If you have been developing .NET applications for much time, I hope you have come to realize that your Windows applications are not very secure. What do I mean by that? Let’s take a very simple application as an example:

using System;
 
namespace InsecureApp
{
    class Program
    {
        static void Main(string[] args)
        {
            for (; ; )
            {
                Console.WriteLine("Enter your password:");
                if (Console.ReadLine() == "secret")
                {
                    Console.WriteLine("Logged in. My social security number is 123-45-6789.");
                    Console.WriteLine("Your session has expired. Logged out.");
                }
                else
                {
                    Console.WriteLine("Incorrect password.");
                } 
            }
        }
    }
}

I realize this example is trivial, but I am trying to illustrate a point. I’ll do it in two ways: first, using ildasm.exe and second by using Telerik JustDecompile. No, this isn’t a product endorsement. I just needed to find a free decompiler.

You can run IL DASM with the Visual Studio Command Prompt. Here’s the output from my test program:

IL DASM Example Image

Please don’t sign me up for too many credit cards!

Not that scary, right? Potential crackers can only see the login password and your social security number. In an actual application, an email address, password, or authentication token could be visible in plain text. Remember, I did this with a free tool. I didn’t even have to download anything! What if I did, you ask?

Decompiled Code

Oh, bother.

Not only is the code reasonably close to what it actually was (to the point where it is easy-to-understand), I could look at the code in VB.NET if I wanted to and there is syntax highlighting! This is another free tool that you can use without even understanding CIL. But, say you did. Back in the day (and I do mean “in the day”, perhaps four or five years ago), I became interested in what was going on behind-the-scenes in .NET and learned some CIL. I also learned that you can use /OUT=”location” with IL DASM to actually output CIL to a file. Oh, I forgot to mention – there is a corresponding IL ASM to put the program back together.

Let’s say I’m a lazy cracker, so I am going to just jump to being logged in and then never log out. I changed the CIL for Main to look like this:

  .method private hidebysig static void  Main(string[] args) cil managed
  {
    .entrypoint
    // Code size       81 (0x51)
    .maxstack  2
    .locals init ([0] bool CS$4$0000)
 
	ldstr "Cracked by 1337 H4x0r or something"
	call void [mscorlib]System.Console::set_Title(string)
 
    IL_0026:  ldstr      "Logged in. My social security number is 123-45-6789."
    IL_002b:  call       void [mscorlib]System.Console::WriteLine(string)
 
	call string [mscorlib]System.Console::ReadLine()
	pop
	ret
  } // end of method Program::Main

I then reassembled my program and ran it. There was no need to log in, and the program conveniently waited for me to hit enter before closing!

Simple Program Cracked

It took a surprising number of tries to assemble this application properly.

So, what can you do? Can you strong name your assembly?
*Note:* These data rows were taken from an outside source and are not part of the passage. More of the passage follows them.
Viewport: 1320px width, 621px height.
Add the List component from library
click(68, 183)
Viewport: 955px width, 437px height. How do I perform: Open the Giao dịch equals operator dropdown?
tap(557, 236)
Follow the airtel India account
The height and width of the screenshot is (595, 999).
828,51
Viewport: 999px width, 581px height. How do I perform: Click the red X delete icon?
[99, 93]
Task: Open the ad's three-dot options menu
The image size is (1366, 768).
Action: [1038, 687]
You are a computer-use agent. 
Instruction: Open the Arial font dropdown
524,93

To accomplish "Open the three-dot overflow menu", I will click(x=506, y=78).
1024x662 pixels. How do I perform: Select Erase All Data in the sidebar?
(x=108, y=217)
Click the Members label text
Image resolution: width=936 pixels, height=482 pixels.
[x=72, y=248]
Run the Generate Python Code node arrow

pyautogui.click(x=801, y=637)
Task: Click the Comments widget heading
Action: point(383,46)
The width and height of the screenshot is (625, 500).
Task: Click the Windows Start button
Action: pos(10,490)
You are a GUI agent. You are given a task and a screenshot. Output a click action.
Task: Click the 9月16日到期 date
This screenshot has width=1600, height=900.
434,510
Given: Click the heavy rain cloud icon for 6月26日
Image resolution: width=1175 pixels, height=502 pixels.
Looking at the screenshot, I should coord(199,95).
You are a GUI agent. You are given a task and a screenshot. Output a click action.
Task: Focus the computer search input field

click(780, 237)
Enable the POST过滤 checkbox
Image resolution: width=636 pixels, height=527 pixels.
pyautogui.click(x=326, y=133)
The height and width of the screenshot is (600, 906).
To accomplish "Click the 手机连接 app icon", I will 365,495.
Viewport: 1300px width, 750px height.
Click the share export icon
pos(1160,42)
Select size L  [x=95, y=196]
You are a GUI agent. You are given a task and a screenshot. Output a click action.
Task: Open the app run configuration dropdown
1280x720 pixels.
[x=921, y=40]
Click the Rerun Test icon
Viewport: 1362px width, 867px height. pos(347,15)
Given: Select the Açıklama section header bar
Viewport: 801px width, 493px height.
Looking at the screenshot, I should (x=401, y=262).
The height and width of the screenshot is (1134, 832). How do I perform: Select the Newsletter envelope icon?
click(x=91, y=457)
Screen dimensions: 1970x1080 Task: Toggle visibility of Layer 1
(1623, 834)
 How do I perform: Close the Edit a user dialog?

Sure, but it won’t do much to anyone that knows his or her stuff. Can you obfuscate it? Sure, but it’s only a roadblock. I did some reading about protecting .NET Windows applications from piracy, and the consensus seems to be that much protection isn’t worth it. Would you rather spend your time keeping people that will not pay for your software from using it or adding features to make more people willing to pay for it?

The important thing to take away from this post is to realize that anyone can see and modify what you write. You should not handle tasks that should be secure (such as anything that requires password or key storage) on the client side. Server-sided code is much better suited to secure tasks (since you cannot download ASP.NET binaries from a server unless something is seriously wrong), so anything that has to remain a secret should remain remote. Remember, transmitted data can be intercepted, so I am not telling you to send your passwords from the server to the client. I am telling you to have the client ask the server to do its dirty work.

The bigger message I wish to convey, though, is that you should minimize the amount of data that needs to be protected.